Tous les jours 350 millions de photos sont publiés sur facebook. Plus de 240 milliards d’images ont été ainsi accumulées par la plateforme depuis sa création. Les réseaux sociaux ont accéléré à la fois la production des images numériques et d’autre par leur publication, leur partage, leur diffusion, leur duplication.
Dans leur article publié dans AOC, Gwenola Wagon et Stéphane Degouttin soulignent avec pertinence en quel sens les imaginaires des images diffusées, de l’open-space à l’image érotico-porno, du portrait à la vue d’ensemble, correspondent à des imaginaires reliés à des stocks d’image, à « une hygiène de l’image », « une stratégie d’évidage de l’image ». Ainsi les images viendraient recouvrir le réel par leur esthétique clean, par leur codification apriori, effaçant les aspérités du réel, et ce qu’elles engagent comme problématiques (sociales, politiques, etc) en faveur d’une vision édulcorée, adoucie, anesthésiée.

Se pose cependant la question de savoir pour qui sont destinées ces images ? En quel sens, les réseaux sociaux demandent que soient postées des images, sachant que les images stockées exigent de la place sur des servers donc des coûts réels et de la place matérielle.

Mon hypothèse, c’est que l’image prise dans une dialectique qui définit sa fin, ne correspond plus réellement à ce qu’elle était traditionnellement, mais qu’elle est immédiatement autre chose, à savoir un déchet qui est conçu médiatement pour être recyclé.

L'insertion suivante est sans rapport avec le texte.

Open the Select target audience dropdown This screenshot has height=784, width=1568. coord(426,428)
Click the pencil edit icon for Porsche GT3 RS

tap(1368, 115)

Intentionnellement, du point de vue de la conscience humaine, lorsque l’on poste une image, c’est pour qu’elle soit vue. C’est ce qui tient au désir. Et c’est ce désir de reconnaissance médiatisée de soi que stimulent les stratégies relationnelles des réseaux sociaux. J’appelle la profondeur de l’image, ce qui amène une image à nous retenir dans son temps, dans ses plis, dans sa matérialité, dans son apparaître (aiesthesis). La profondeur d’une image n’est pas ainsi une dimension matérielle, mais temporelle.

Ce que le créateur d’une image, par exemple d’un tableau peut souhaiter c’est que son image retienne l’attention. La dimension du regard tient au temps et c’est dans ce temps que l’image affecte.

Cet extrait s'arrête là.